Don’t Bureaucrats Serve at the Pleasure of Elected Officials
(According to The Founders' Design)?
By Leah Vandersluis
Recently, our Montrose County School District Superintendent made a statement which highlighted a troubling attitude. She criticized the school board president for performing her duties as one of seven elected board members. The president acted within her role. No ethical breach occurred. Still, the grievance implied that administrators deserve special deference or detailed explanations when the elected board makes a personnel decision. This view misses the core structure of American government.
The Constitutional Framework of a Republic
Article IV, Section 4 of the U.S. Constitution states that the United States shall guarantee to every State in this Union a Republican Form of Government. In this system, the people choose representatives to set policy and direct government operations. Bureaucrats and appointed officials carry out those decisions. They do not dictate terms to their elected superiors.
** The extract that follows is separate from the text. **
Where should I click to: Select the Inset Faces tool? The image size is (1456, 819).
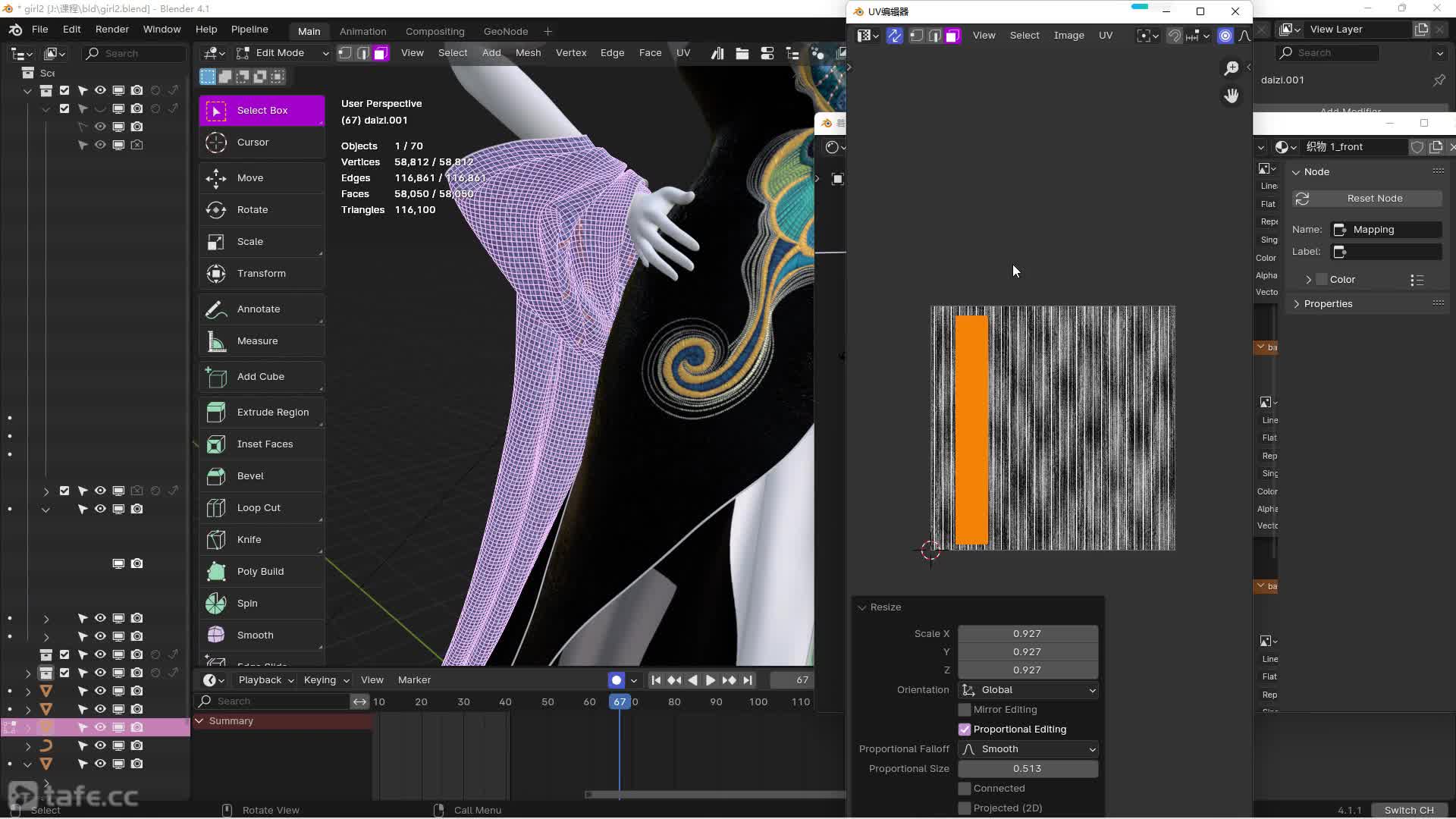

Elected officials campaign on specific platforms. Voters grant them a mandate to implement those ideas. When new leadership arrives after an election, there are, many times, shifts in personnel and priorities that follow as a direct result. This process reflects the will of the electorate, not personal vendettas.
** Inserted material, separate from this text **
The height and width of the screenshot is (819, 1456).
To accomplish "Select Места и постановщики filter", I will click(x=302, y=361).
Moral Self-Governance as the Bedrock
John Adams explained the necessity of virtue in self-government. In a 1798 letter he stated, "Our Constitution was made only for a moral and religious people. It is wholly inadequate to the government of any other”. Public employees must align their service with the direction set by elected leaders who answer directly to citizens. Demanding permanence in role regardless of leadership changes contradicts this requirement.
Service at the Pleasure of Elected Authority
Many government positions exist explicitly at the pleasure of an elected board, council, or executive. Legal tradition and statutes across all levels of government recognize this arrangement. The appointing body holds discretion to end the employment relationship when alignment no longer exists. One board member, even the president, participates in collective decisions. Individual grievances against proper board actions do not override that authority.
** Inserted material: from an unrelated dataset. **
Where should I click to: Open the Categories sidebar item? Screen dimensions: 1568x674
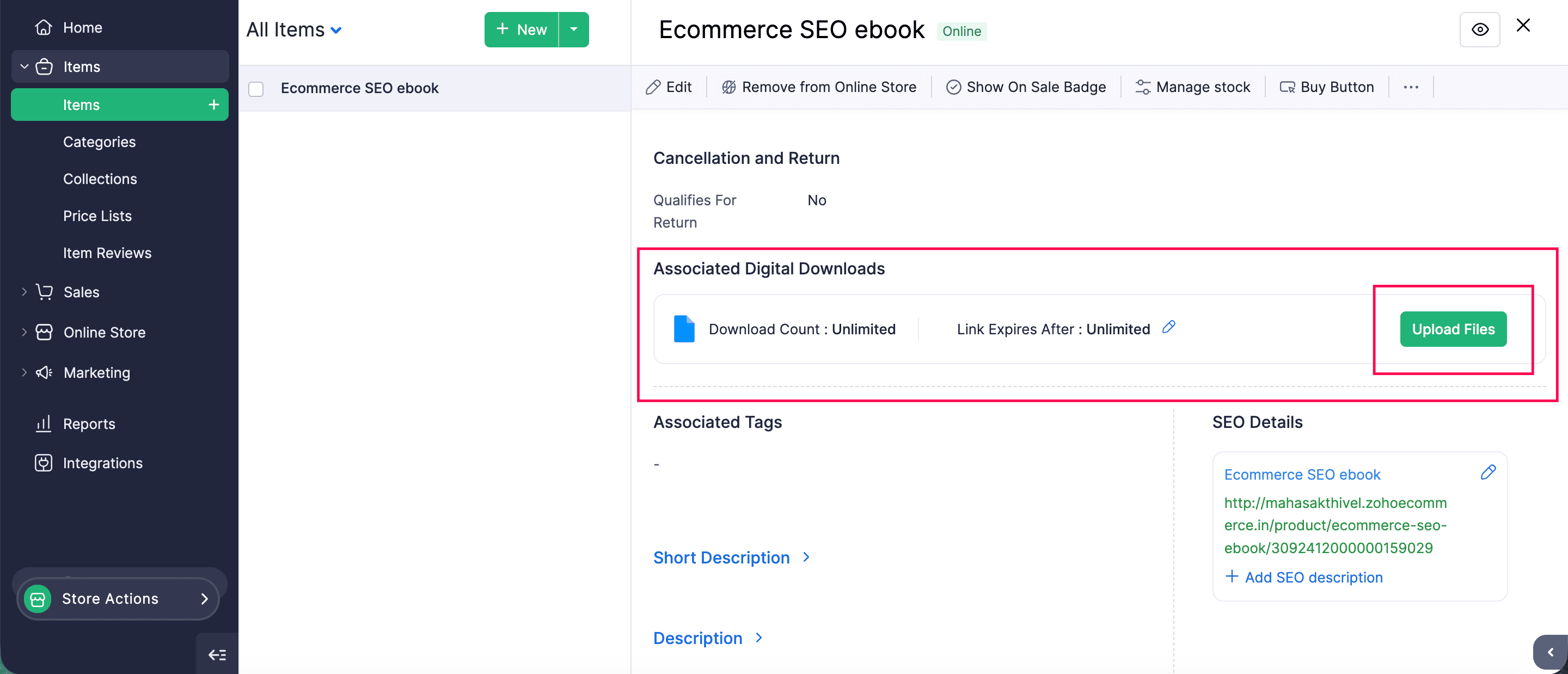coord(99,142)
The same principle operates in business. Incoming boards routinely select new executive teams to advance their vision. Public service follows parallel logic because both rest on accountability to those who hold ultimate authority, whether shareholders or voters.
Change Serves the Public Interest
Bureaucrats sometimes resent the disruption elections bring. Yet that disruption is the point. It prevents entrenched interests from overriding the people's choices. The Founders created a system where power flows from citizens through elected representatives to administrators, not the reverse. When officials exercise their responsibility to realign staff with current priorities, they fulfill their oath, not violate fairness.
Those who prefer stable, insulated employment should seek opportunities outside government. Inside it, the design demands responsiveness to elected leadership. Discipline or removal for misalignment is therefore neither unfair nor unwarranted. It is the system the Founders built, and it remains the system we are obligated to maintain.